• **Task statement**
Please restate the data word for word.

• **Data shown**
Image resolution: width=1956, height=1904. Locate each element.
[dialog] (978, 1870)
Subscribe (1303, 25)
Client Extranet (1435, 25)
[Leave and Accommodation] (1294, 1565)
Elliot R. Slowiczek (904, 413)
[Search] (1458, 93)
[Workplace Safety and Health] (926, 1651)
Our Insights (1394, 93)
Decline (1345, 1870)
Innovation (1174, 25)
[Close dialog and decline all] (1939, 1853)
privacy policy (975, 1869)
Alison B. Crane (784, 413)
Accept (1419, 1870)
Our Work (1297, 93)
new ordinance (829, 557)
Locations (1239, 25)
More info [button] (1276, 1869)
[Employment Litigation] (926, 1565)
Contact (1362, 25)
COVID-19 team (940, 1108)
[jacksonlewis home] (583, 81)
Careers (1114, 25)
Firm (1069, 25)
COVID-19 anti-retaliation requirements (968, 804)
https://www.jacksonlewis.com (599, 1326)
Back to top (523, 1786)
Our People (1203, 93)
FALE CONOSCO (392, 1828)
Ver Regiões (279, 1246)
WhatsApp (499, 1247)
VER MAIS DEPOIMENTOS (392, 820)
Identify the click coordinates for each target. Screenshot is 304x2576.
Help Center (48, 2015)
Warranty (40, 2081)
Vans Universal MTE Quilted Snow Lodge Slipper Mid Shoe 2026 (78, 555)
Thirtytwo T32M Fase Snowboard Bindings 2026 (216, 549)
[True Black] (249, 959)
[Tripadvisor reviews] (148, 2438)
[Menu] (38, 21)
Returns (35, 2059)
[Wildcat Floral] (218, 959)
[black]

• **Result of the exercise**
Image resolution: width=1956, height=1904. Locate each element.
[dialog] (978, 1870)
Subscribe (1303, 25)
Client Extranet (1435, 25)
[Leave and Accommodation] (1294, 1565)
Elliot R. Slowiczek (904, 413)
[Search] (1458, 93)
[Workplace Safety and Health] (926, 1651)
Our Insights (1394, 93)
Decline (1345, 1870)
Innovation (1174, 25)
[Close dialog and decline all] (1939, 1853)
privacy policy (975, 1869)
Alison B. Crane (784, 413)
Accept (1419, 1870)
Our Work (1297, 93)
new ordinance (829, 557)
Locations (1239, 25)
More info [button] (1276, 1869)
[Employment Litigation] (926, 1565)
Contact (1362, 25)
COVID-19 team (940, 1108)
[jacksonlewis home] (583, 81)
Careers (1114, 25)
Firm (1069, 25)
COVID-19 anti-retaliation requirements (968, 804)
https://www.jacksonlewis.com (599, 1326)
Back to top (523, 1786)
Our People (1203, 93)
FALE CONOSCO (392, 1828)
Ver Regiões (279, 1246)
WhatsApp (499, 1247)
VER MAIS DEPOIMENTOS (392, 820)
Identify the click coordinates for each target. Screenshot is 304x2576.
Help Center (48, 2015)
Warranty (40, 2081)
Vans Universal MTE Quilted Snow Lodge Slipper Mid Shoe 2026 (78, 555)
Thirtytwo T32M Fase Snowboard Bindings 2026 (216, 549)
[True Black] (249, 959)
[Tripadvisor reviews] (148, 2438)
[Menu] (38, 21)
Returns (35, 2059)
[Wildcat Floral] (218, 959)
[black]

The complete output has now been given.